Sepang is Schumacher's favorite
Malaysia's Sepang is one of Michael Schumacher's favorite Formula One tracks.

The German and his Ferrari car hasn't looked competitive at the hot and humid location for the last couple of years, but he vowed to turn it around in '04.

'It is one of my favorite tracks,' said Schumacher.


'Spa and Suzuka are the best, but this is close. I give it 9.5 out of ten.'

Technical director Ross Brawn said earlier this week that one of the reasons for starting the season with the new F2004 was because of the notorious Sepang heat.

'All of us have to worry about reliability,' admitted Michael, 35.

'But we've simulated whole race distances and I'm not worried.'

Button still hunts for F1 podium
Jenson Button is still on the hunt for his first-ever podium-finish.

The BAR star has never had a car capable of the feat in Malaysia but reckons sixth-place in Australia bodes well for the hotter weather expected here.


'Our car, now, is quick enough,' the Englishman told Reuters.

Button, 24, said the goal for season-2004 is to be the fourth-best team.

'If we finish fifth and sixth in every race,' he added, 'we've got a chance of being in the top three. Certainly, we hope for better than fifth and sixth.'

Alonso sports black arm-band
Spaniard Fernando Alonso sports a black arm-band in Malaysia this weekend.

The Renault star is also wearing a national-flag on his race-helmet in tribute of countrymen who lost their lives in the recent terror attacks in Madrid.

'It will be difficult to win,' he said in Kuala-Lumpur, 'but it would probably be one of the best moments of the year now to have a first place.'


Alonso, 22, was in the Maldives when he heard of the horrific train-bombings.

'It was difficult to have any news,' said Fernando.

'I rang home on Monday and they told me. I feel so shocked and saddened because it happened to normal people like us - workers and kids going to school.'

Schumacher unfazed by terror threat
Formula One world champion Michael Schumacher is unfazed at the prospect of racing in a region ravaged by war and on high-alert for terrorist attacks.

'I'm quite sure Bahrain will be one of the safest places,' he said.

The Middle Eastern island is the next-stop on a new 18-race F1 calendar.

Schumacher's rationale is that the more alert authorities are to the threat of terrorism, the more safety measures will be in place to protect visitors.


Bahrain is an ally of the United States, which invaded Iraq last year and was attacked by terror-group Al-Queda in 2001 killing around 3000 citizens.

Michael, who drives a Ferrari, echoed the sentiments of politicians who insist that terrorist attacks strike without notice 'at any time and in any place.'

He said: 'If you stop to think about it, what can you do?'

'B-version' McLaren in pipeline
One year ago, the Formula One world enthused about McLaren's young Finn.

'I didn't hear a lot of people talking about him in Australia,' noted Rubens Barrichello as the circus prepares for the off in hot, humid Malaysia.

Kimi Raikkonen was often fast in winter-testing with his new MP4-19 but he struggled to get within two-seconds a lap of the Ferrari pace in Australia.

Then, his Mercedes-Benz V10 engine failed.

'I was surprised that they were not fast,' Ferrari ace Barrichello added.


McLaren veteran David Coulthard reckons a B-version of the '19' is already in the pipeline and a number of other changes should come on-line before its ready.

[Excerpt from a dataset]
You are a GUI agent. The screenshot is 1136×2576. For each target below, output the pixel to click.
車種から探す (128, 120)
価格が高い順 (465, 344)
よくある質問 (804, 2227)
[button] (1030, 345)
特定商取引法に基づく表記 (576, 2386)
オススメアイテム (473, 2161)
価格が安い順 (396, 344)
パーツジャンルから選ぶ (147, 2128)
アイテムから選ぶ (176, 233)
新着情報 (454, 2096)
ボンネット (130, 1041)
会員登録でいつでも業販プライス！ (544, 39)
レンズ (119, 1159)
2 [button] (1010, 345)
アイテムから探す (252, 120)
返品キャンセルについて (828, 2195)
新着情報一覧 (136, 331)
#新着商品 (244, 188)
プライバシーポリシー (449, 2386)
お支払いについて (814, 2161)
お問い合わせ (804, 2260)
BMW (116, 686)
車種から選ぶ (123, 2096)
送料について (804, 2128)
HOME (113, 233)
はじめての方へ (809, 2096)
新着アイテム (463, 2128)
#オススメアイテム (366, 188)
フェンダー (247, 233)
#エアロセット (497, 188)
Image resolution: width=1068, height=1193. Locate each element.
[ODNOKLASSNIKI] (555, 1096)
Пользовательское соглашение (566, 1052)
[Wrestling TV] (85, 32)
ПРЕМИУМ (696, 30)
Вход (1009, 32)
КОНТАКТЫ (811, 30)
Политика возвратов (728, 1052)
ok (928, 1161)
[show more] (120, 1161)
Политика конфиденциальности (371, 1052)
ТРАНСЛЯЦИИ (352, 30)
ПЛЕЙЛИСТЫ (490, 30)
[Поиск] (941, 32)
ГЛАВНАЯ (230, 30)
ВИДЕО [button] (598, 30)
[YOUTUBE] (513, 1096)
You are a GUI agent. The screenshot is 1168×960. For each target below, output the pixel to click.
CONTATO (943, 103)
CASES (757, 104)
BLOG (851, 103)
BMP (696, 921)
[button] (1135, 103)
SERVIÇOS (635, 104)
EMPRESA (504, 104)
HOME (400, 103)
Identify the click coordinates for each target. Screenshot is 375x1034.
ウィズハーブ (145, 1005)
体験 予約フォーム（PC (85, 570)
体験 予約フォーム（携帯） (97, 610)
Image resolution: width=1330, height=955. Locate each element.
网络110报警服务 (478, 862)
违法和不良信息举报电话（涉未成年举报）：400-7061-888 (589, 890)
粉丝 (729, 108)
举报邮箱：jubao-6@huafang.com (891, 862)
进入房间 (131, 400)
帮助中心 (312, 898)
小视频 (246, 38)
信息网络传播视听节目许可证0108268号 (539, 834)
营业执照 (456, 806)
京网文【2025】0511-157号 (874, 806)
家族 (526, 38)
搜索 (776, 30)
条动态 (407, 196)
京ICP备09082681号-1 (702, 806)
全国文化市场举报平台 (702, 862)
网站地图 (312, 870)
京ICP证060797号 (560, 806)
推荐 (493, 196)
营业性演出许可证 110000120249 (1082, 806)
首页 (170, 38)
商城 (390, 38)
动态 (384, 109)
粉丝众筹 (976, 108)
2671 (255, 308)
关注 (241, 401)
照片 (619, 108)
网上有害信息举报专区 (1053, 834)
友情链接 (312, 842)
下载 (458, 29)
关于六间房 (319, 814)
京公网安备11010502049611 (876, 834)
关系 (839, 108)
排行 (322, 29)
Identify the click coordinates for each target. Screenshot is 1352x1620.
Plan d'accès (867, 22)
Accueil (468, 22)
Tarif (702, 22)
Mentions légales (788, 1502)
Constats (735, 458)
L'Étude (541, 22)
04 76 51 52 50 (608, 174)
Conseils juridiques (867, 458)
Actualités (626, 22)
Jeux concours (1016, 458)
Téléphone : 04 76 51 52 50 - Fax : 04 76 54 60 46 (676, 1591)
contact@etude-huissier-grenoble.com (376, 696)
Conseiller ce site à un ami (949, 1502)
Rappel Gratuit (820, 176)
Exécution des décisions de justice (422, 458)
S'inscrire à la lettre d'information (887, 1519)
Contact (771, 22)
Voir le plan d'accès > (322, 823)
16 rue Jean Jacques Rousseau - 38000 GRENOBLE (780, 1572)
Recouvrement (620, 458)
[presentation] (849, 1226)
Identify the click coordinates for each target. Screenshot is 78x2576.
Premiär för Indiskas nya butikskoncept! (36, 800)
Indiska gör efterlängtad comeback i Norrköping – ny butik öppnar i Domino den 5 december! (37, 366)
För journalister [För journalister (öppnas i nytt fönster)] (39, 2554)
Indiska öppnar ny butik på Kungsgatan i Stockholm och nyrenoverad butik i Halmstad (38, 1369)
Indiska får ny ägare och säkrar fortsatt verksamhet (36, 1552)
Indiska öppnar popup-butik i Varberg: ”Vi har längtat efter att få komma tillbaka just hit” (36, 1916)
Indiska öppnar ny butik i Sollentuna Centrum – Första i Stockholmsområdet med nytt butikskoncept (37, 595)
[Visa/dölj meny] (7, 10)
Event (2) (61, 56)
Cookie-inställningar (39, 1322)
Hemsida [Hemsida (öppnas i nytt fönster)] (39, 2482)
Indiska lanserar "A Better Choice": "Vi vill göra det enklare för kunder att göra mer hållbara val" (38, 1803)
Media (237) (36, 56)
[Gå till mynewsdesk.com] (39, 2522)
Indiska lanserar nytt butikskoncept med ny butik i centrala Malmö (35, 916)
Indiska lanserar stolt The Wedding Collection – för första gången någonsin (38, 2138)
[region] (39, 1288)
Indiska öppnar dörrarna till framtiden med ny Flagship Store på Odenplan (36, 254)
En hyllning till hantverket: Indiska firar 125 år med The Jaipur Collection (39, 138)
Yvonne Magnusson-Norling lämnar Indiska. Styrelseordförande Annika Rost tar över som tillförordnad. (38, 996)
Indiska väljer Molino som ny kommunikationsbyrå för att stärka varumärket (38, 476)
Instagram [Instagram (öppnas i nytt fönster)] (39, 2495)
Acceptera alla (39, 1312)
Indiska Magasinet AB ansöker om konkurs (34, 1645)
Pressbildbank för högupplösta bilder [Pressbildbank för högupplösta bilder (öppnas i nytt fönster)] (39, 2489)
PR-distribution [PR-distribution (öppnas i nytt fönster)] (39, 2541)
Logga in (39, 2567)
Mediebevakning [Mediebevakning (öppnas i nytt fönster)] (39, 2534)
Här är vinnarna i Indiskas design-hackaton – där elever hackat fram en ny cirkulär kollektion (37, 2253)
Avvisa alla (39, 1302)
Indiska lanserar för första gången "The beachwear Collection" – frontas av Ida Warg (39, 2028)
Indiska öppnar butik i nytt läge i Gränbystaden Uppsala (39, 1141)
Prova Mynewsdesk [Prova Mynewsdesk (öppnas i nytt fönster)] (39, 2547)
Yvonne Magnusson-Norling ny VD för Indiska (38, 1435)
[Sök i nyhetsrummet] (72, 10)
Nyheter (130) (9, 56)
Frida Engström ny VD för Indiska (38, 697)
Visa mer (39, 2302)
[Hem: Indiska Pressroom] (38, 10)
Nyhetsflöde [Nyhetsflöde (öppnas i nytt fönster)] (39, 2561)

▶ **What this task involves**: Copy out the stretch of the racing news text from "Schumacher unfazed by" through "around 3000 citizens.", putting "security measures" wherever "safety measures" appears.

▶ **Reply**:
Schumacher unfazed by terror threat
Formula One world champion Michael Schumacher is unfazed at the prospect of racing in a region ravaged by war and on high-alert for terrorist attacks.

'I'm quite sure Bahrain will be one of the safest places,' he said.

The Middle Eastern island is the next-stop on a new 18-race F1 calendar.

Schumacher's rationale is that the more alert authorities are to the threat of terrorism, the more security measures will be in place to protect visitors.


Bahrain is an ally of the United States, which invaded Iraq last year and was attacked by terror-group Al-Queda in 2001 killing around 3000 citizens.